Cobia is a pelagic fish with tropical and subtropical distribution across the globe and ideal biological attributes amenable to aquaculture: growth rates of five kg per year, excellent fillets for sashimi, relative ease of juvenile production and acceptance of formulated diets. Cobia has been farmed in Asia, the Americas and Australia. However, farmed stocks remain unimproved and the genetic basis for economic important traits are still unknown as there is very limited genomic information and resources available for the species. Given cobia is a mass-spawner, whereby single pair mating or artificial fertilization techniques are either impractical or not available for full control of the reproductive output, the development of a rapid, reliable and cost-effective genotyping strategy is the first critical genetic tool for the domestication of the species without inbreeding. DNA parentage analysis would enable our understanding of broodstock contribution to mass-spawning, and the estimation of relatedness, genetic parameters and breeding values of selected candidates.

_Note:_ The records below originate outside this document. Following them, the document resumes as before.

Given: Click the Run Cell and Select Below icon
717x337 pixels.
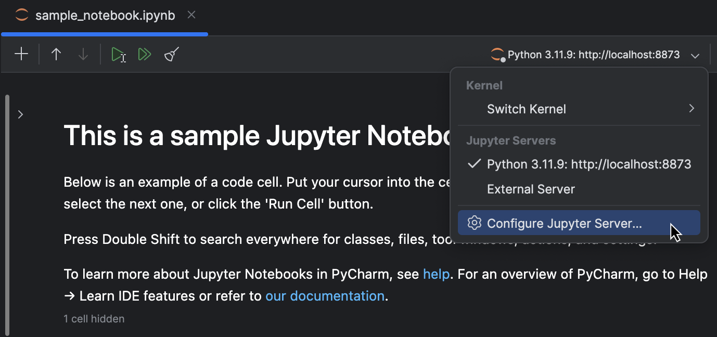Looking at the screenshot, I should coord(118,54).
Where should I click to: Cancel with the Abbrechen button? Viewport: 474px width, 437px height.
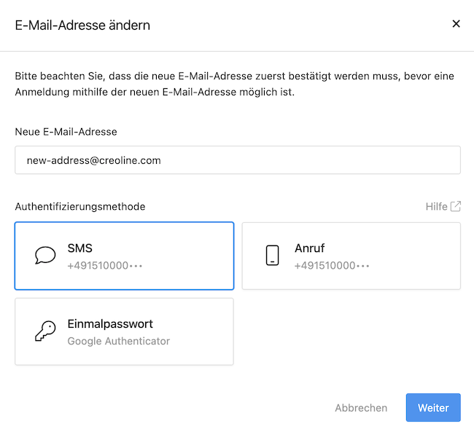coord(361,408)
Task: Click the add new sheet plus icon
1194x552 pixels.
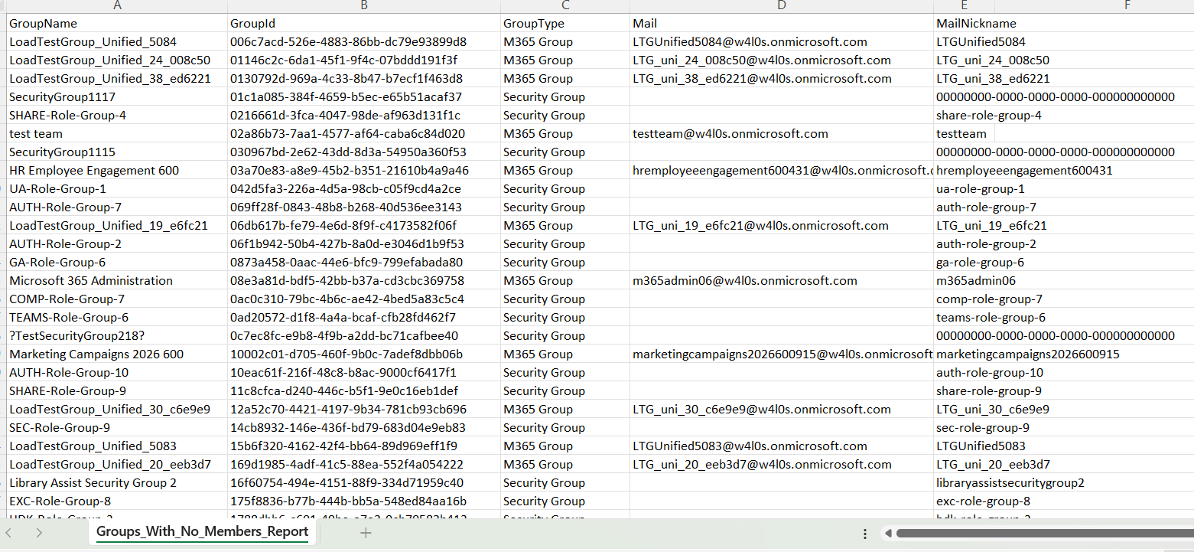Action: [366, 533]
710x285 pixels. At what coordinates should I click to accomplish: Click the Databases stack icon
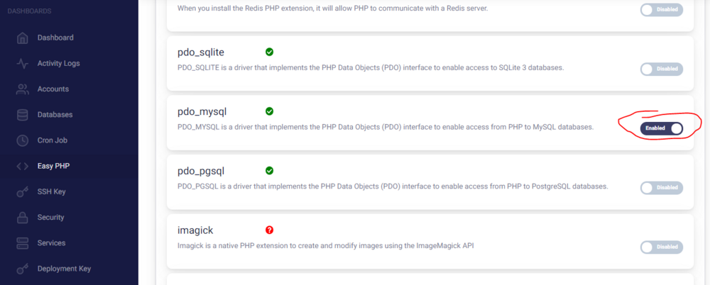pos(23,115)
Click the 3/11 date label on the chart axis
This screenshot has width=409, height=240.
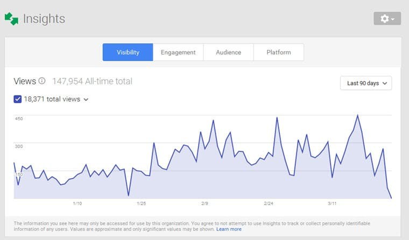pyautogui.click(x=333, y=204)
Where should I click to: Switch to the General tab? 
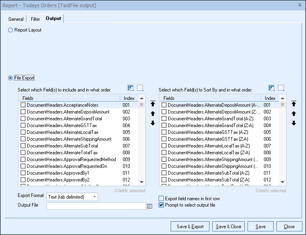click(x=16, y=19)
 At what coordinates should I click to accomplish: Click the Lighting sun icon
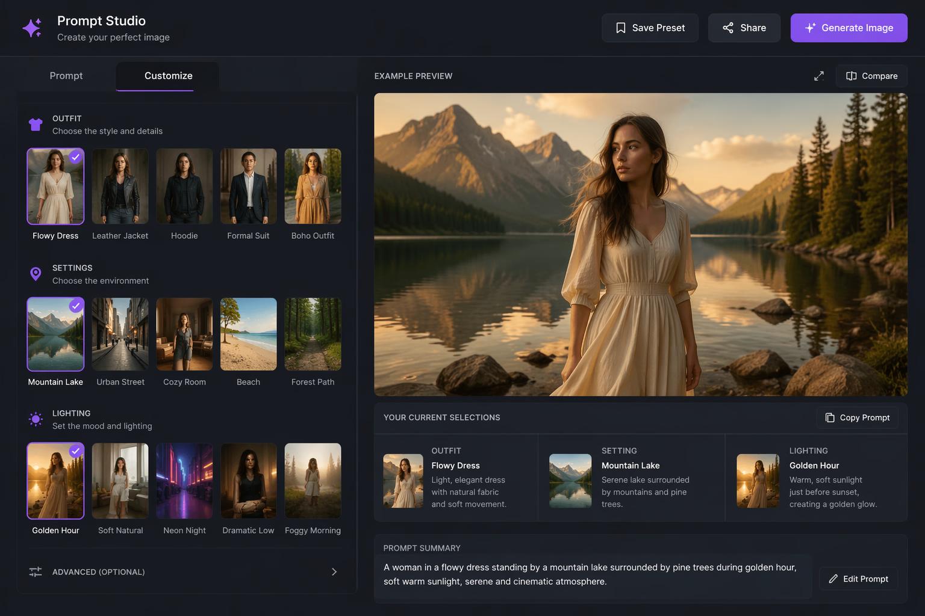[x=36, y=419]
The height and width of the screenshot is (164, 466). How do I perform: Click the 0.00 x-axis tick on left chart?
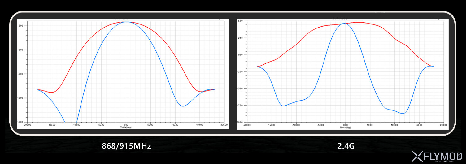126,125
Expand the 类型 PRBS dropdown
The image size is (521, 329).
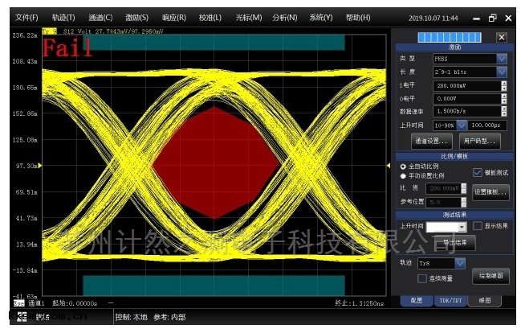click(502, 59)
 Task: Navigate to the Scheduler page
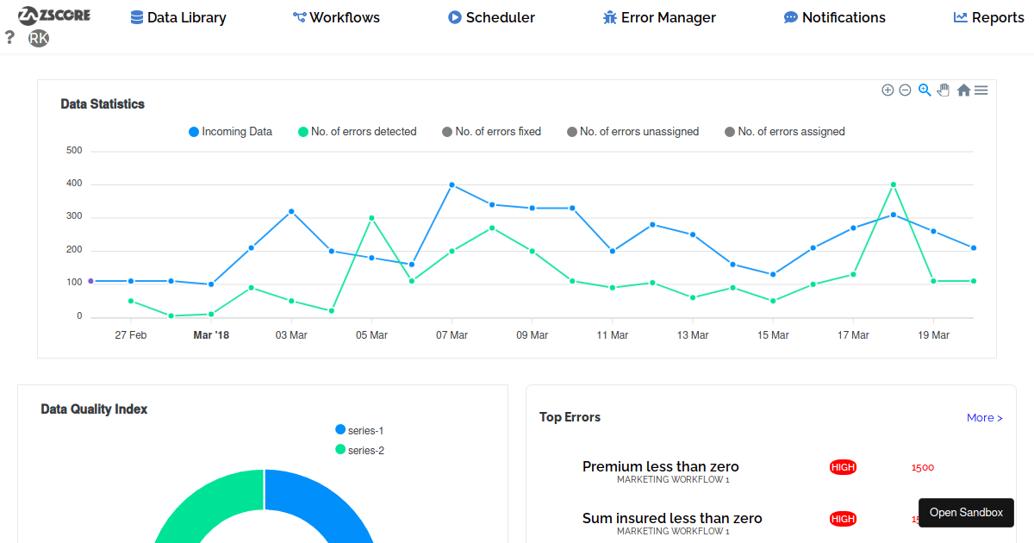coord(491,17)
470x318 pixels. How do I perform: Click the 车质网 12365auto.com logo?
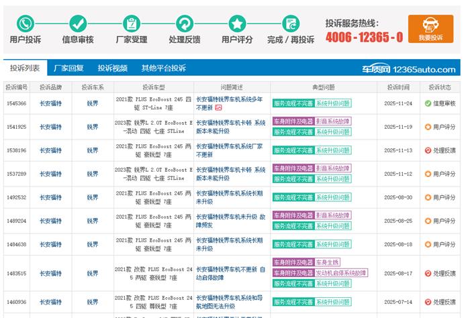409,69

In this study, previously reported microsatellite markers were scanned for polymorphisms and nine highly informative markers were incorporated into an optimized multiplex PCR suite (PET_Rca1B-H09, PET_Rca1-A11, PET_Rca1B-F06, NED_Rca1-C04, NED_Rca1B-C06, VIC_Rca1B-E08A, VIC_Rca1-H08, FAM_Rca1-H01, FAM_Rca1B-D10), which successfully amplified 97.5% of loci typed. A total of 77 alleles were identified within broodstock, averaging 8.55 (6~11) alleles per locus, 0.753 (0.69~0.82) of polymorphic information content and 0.837 (0.59~1) of observed heterozygosity. DNA parentage analysis of offspring produced in February 2018 yielded 95% success in assignment rate (74 out of 78 tested offspring). Seven families (out of two females and four males) were identified, with one of the females mothering 80% of the offspring. Paternal contributions to the spawning were less skewed, with three males contributing to ~30% of the offspring. This reliable and cost-effective genotyping strategy enabled rapid and unambiguous DNA parentage analysis for the first time in the species, and highlighted the efficacy of broodstock management at the Bribie Island Research Centre to reliably produce larvae from multiple families. The adoption of this standard marker panel in studies of wild and farmed populations will facilitate our understanding of the species diversity and contribute to the genetic improvement of cobia worldwide.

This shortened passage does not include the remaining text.